Ordinarily, the presence of cameras has deterred the most brazen of social criminals, but cameras seem to embolden these ones. They smile to the lens like hardened criminals that have lost touch with decency and sane humanity as they trade bargains. In this auction, there are no scruples.

How could anything coming out of these unconscionable cesspit of corruption be associated with democracy? How could anyone emerging from such mercantilian manipulation of universal process and procedure claim an earned popular mandate? How could anyone with a modicum of decency congratulate someone emerging from such a charade? And how could we build equity on the feeble foundations of gross indecency?

These are the questions that should run through the mind of anyone with a fickle definition of democratic evolution. These should be the tearjerkers to anyone hoping that, having messed it up for over 20 years, Nigeria would begin to insist on rules and not make excuses for failure to follow rules.
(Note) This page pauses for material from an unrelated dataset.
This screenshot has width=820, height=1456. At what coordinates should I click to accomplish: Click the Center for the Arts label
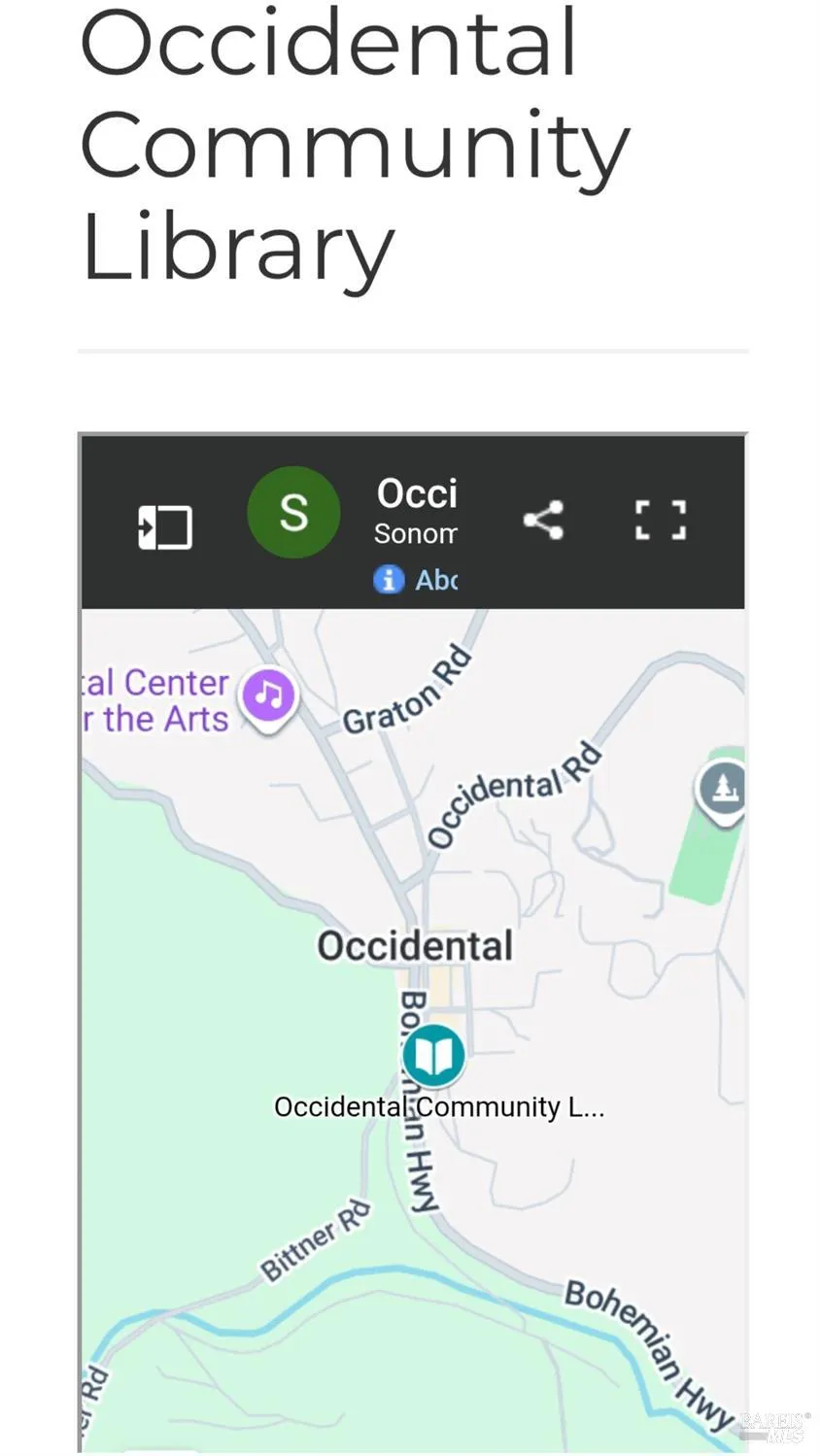pyautogui.click(x=155, y=700)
Unfortunately, as a nation, we have not donned our sack clothes of mourning or put ashes on our foreheads as a sign of contrition for missing the universal mark. We have been blinded by partisanship and befuddled by mere shenanigans. We are congratulating the ‘winners’ for leaving indelible marks on the desecration of the democratic process with their monetary power. We have camped to mourn with those who ‘lost’ because they did not have the financial capacity to beat their senior usurpers at the game.

Is this the lesson that the nation with the greatest potential and human capital hopes to teach smaller nations emerging from dictatorship?  Is this the fraud on which we hope to lay the foundations of unity and faith or peace and progress? In this relay of two diametrically similar parties running the track to dissembling Nigeria, we the people are no winners.

As this charade metamorphoses into a stillborn transition any which way it swings, Nigerians must be prepared for the unpleasant denouement. As a nation, it has chosen to swallow its poison without sweetener; it should now settle for another transition to political rigor mortise. It is such a shame to see hope betrayed at all levels.